> **QUOTED PASSAGE**:
Segment Open

Race and Racism in Trump’s America’s America

To be frank I didn’t want to write about the outcome of the election. I didn’t want to have to give it more than half a second of thought. I didn’t want to seriously confront the reality that is before us. In the days following the election a wave of indignation flooded over me and I found myself not even wanting to talk about the results. I felt as though I didn’t owe anyone my insight or a report on how I was feeling. Instead I chose to consume. I gorged on every tweet, op-ed, podcast, Facebook post, etc. that I could find and as I sought to make sense of what had happened I came to understand that my silence was not an option.

In my search for answers I was reminded that although shocking a Trump presidency should not come as surprise. Trump is tragically symptomatic of what America really is. The results of the election are in no way ahistorical. America was, is, and has been cradled in a sordid legacy of racism and discrimination. The very foundation of who we are rests upon the same foundation upon which Donald Trump built his campaign, the preservation of white supremacy. And sure, there’s room to acknowledge the ways in which progress has been made in this country but there is obviously still so much more work to do.

We here in the ivory tower are not immune to the existing structures of larger society. Masked as bastions of progress and innovative thinking, higher education institutions often replicate patterns of injustice. The University of Richmond is no stranger to the replication process, whether we turn to the on-campus minstrel shows of the 50s, resistance to integration in the 60s, or the fight to maintain “Dixie” and the Confederate flag as university symbols in the 70s. Although the University has begun to move from its reputation as an exclusive, all-white, Southern institution it still posits the stories and contributions of white men as central to the narrative and neglects to acknowledge the vital role that people from minority groups have played in the University’s success. That privileging of whiteness in University history does little to dismantle the underbelly of white supremacy.

Now more than ever projects like this matter. People need to know and understand actual silenced voices. People need to confront the University’s racist past and its implications in the present. We need to reclaim that history and uncover the stories of those who currently exist on the margins. We, myself included, must continue to publicly engage in questions of the past in order to continue the undoing of racial inequality.

Segment Closed

(Pixel coordinate grounding data)

Segment Open

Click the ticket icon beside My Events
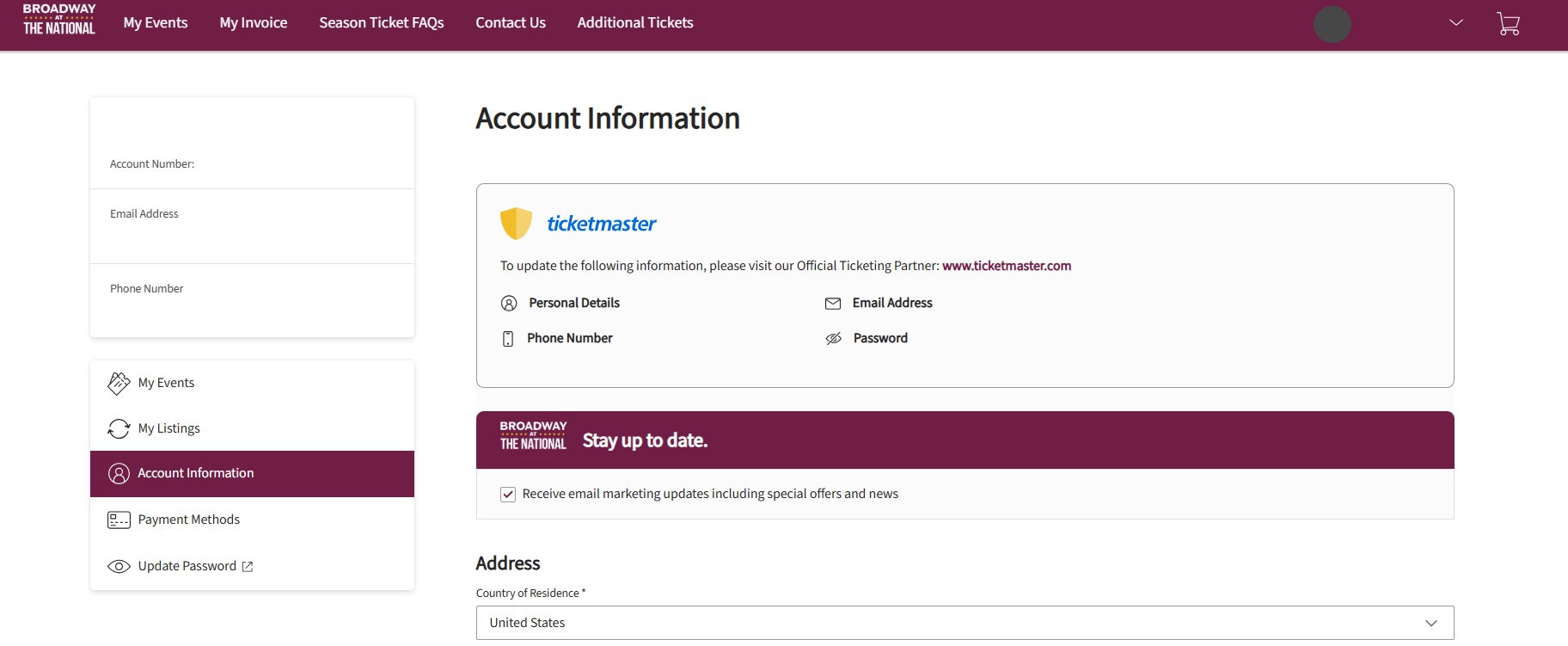 [119, 383]
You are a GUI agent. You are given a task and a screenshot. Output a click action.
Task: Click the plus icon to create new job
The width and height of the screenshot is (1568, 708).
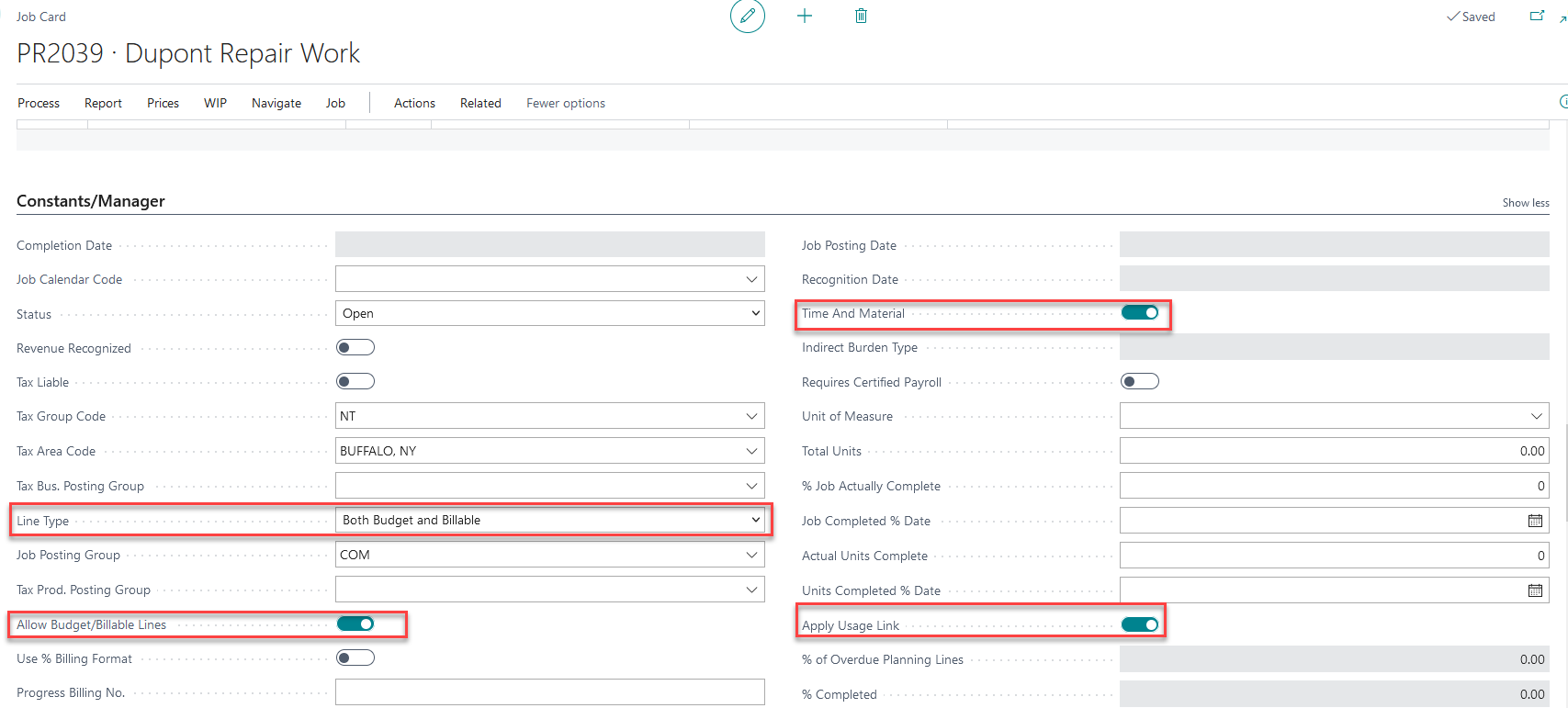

Segment Closed

> **TASK**:
Reproduce the part of the essay on race and racism that begins at "In my search" and stops after "work to do.".

> **REPLY TO THE EXERCISE**:
In my search for answers I was reminded that although shocking a Trump presidency should not come as surprise. Trump is tragically symptomatic of what America really is. The results of the election are in no way ahistorical. America was, is, and has been cradled in a sordid legacy of racism and discrimination. The very foundation of who we are rests upon the same foundation upon which Donald Trump built his campaign, the preservation of white supremacy. And sure, there’s room to acknowledge the ways in which progress has been made in this country but there is obviously still so much more work to do.